Grace: Well, it might come as a surprise to you both, but research on the brain has shown that math ability is more a product of effort than of any natural talent.

Jessica: Yeah right! I don’t believe that for a second. I’ll prove it to you. Try teaching us some of the fancy math stuff you learned in college, and I’ll guarantee that Sam gets it right away while I end up in tears of frustration within minutes!

Grace: You’re probably right, Jessica. But that doesn’t mean you can’t learn the math. Learning to do math is like training for a marathon; the more you practice, the better you get. Sam probably could learn some new concepts rather quickly, but it’s not because he was born as “a math person”; it’s because he’s in shape from years of studying.

Jessica: But I’ve been in school just as long as Sam, so we’ve had the same opportunity to study math.

Grace: Good point. Part of the problem is cultural. Students in the US constantly hear the message that some students are good at math and others aren’t. Whichever category they get placed in—or place themselves in—the message becomes a self-fulfilling prophecy. Students who think they’re not good at math don’t see the point in investing too much effort, so they give up quickly. Because math builds on itself year after year, these students fall further and further behind.
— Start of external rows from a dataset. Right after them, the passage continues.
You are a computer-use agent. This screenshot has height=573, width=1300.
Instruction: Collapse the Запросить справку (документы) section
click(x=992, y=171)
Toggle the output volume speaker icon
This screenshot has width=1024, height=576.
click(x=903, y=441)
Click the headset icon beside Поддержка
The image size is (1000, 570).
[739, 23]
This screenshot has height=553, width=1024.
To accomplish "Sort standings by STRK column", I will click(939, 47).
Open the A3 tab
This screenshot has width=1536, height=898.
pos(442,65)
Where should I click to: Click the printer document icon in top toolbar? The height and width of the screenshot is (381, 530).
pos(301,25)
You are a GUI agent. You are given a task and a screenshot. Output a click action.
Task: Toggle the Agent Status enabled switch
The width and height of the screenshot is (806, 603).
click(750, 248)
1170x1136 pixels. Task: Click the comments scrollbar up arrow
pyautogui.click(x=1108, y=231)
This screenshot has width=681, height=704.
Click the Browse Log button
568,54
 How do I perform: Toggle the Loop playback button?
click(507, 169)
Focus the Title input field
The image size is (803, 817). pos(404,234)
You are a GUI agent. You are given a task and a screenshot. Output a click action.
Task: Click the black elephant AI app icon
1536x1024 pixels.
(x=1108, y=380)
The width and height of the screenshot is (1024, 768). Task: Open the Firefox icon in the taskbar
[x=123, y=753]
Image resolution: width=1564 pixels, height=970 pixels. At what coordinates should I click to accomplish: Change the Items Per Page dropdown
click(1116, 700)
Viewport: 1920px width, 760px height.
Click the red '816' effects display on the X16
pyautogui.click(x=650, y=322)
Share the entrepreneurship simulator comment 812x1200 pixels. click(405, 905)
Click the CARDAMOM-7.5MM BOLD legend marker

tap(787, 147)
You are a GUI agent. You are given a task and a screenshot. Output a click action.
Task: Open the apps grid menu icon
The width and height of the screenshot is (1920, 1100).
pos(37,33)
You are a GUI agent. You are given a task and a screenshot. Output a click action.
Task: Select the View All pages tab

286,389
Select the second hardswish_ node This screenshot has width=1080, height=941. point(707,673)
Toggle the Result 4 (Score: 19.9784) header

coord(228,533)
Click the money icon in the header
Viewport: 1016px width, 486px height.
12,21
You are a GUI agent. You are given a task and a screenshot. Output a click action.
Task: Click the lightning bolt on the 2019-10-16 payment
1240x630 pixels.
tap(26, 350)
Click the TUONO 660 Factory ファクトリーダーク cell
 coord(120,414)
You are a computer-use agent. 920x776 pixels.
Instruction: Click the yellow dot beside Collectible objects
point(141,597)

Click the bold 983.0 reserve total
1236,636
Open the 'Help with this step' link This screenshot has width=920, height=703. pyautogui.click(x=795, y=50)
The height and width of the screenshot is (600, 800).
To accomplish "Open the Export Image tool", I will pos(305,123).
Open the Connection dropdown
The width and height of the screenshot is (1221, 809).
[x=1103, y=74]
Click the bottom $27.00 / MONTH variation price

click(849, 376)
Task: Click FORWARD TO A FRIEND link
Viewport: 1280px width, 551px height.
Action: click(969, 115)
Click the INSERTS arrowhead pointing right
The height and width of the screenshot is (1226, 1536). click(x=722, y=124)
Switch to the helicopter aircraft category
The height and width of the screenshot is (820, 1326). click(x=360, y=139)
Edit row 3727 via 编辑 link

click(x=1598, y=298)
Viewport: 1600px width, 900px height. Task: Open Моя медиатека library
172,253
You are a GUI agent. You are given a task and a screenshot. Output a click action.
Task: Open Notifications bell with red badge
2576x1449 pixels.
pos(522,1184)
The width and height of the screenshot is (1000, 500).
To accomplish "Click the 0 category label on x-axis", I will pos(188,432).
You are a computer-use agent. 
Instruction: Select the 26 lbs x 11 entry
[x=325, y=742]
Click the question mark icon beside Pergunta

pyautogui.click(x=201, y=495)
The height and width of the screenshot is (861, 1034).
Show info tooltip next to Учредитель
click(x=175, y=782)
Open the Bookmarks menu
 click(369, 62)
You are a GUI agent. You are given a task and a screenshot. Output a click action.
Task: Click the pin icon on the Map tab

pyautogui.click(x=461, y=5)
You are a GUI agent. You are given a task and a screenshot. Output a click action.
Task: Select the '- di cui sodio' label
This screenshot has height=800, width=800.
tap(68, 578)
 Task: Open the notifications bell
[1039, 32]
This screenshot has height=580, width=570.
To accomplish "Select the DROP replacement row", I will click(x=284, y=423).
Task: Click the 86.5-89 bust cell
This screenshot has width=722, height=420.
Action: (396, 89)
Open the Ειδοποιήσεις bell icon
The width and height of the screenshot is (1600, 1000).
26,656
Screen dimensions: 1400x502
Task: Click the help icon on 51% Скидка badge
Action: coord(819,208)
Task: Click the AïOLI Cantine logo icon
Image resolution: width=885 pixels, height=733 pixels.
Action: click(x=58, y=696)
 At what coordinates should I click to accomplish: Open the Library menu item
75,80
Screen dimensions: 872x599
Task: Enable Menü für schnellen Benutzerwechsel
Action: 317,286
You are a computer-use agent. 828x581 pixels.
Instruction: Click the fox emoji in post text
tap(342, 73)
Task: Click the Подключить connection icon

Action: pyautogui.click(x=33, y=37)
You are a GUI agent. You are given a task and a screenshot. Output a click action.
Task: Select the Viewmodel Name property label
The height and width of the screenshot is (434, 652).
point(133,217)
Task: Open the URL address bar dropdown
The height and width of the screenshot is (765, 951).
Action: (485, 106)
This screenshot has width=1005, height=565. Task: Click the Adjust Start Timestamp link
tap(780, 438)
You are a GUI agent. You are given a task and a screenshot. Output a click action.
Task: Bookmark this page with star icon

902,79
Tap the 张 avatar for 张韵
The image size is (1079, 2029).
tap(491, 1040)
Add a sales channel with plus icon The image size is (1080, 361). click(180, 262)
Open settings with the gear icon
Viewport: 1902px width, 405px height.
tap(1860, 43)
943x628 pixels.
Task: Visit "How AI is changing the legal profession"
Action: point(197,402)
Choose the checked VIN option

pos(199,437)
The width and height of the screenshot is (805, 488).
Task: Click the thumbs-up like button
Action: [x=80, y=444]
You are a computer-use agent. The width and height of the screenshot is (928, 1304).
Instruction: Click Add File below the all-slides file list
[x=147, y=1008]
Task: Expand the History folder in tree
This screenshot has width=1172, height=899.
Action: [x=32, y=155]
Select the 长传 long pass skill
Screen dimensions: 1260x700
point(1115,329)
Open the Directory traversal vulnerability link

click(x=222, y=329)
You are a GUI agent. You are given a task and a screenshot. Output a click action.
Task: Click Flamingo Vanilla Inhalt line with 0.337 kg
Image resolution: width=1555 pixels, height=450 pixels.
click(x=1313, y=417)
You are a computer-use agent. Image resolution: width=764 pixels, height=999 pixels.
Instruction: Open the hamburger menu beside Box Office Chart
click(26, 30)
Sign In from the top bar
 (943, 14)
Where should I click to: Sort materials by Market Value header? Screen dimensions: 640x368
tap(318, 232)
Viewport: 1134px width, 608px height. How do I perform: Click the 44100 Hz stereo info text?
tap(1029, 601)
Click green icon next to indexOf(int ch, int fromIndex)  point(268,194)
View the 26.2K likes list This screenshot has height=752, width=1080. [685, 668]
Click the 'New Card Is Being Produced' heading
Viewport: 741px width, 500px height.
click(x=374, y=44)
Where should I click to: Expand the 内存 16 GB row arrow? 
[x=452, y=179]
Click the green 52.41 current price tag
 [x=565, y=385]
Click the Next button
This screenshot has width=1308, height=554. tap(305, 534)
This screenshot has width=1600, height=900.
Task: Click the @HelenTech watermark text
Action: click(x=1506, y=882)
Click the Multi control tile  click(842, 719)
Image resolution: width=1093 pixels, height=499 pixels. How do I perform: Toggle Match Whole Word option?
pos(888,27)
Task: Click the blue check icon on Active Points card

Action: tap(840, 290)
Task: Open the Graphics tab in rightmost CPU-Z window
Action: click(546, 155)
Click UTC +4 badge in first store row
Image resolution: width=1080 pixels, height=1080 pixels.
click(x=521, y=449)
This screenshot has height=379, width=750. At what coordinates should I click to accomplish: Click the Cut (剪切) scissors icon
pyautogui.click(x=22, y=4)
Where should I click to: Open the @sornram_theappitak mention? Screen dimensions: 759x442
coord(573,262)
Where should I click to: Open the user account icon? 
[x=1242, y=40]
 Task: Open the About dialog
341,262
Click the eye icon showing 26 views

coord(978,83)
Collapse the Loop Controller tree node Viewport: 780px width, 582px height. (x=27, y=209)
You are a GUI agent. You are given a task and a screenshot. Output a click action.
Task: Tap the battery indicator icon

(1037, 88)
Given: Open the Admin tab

Sam: Is there any way for a person to catch-up?

Grace: Absolutely! Everyone can learn math. It may take perseverance, but even someone who now “hates” math can come to appreciate it.

¹ Though this scenario is written somewhat tongue-in-cheek, it’s actually based on a true story of my (now) wife and me. Just when we were getting serious, she broke up with me unexpectedly. The reason? Because she found out that I had been successful in math and she hadn’t! Needless to say, we smoothed it out and are living happily ever after.


(to be answered by yourself or in a group)

Have you ever viewed yourself as either being naturally good at math or naturally bad at math? If so, what caused this belief? Would your view of math change at all if you saw it as something that anyone could learn, given enough time and effort?

What advice might you give Jessica in the above scenario to begin healing her relationship with math?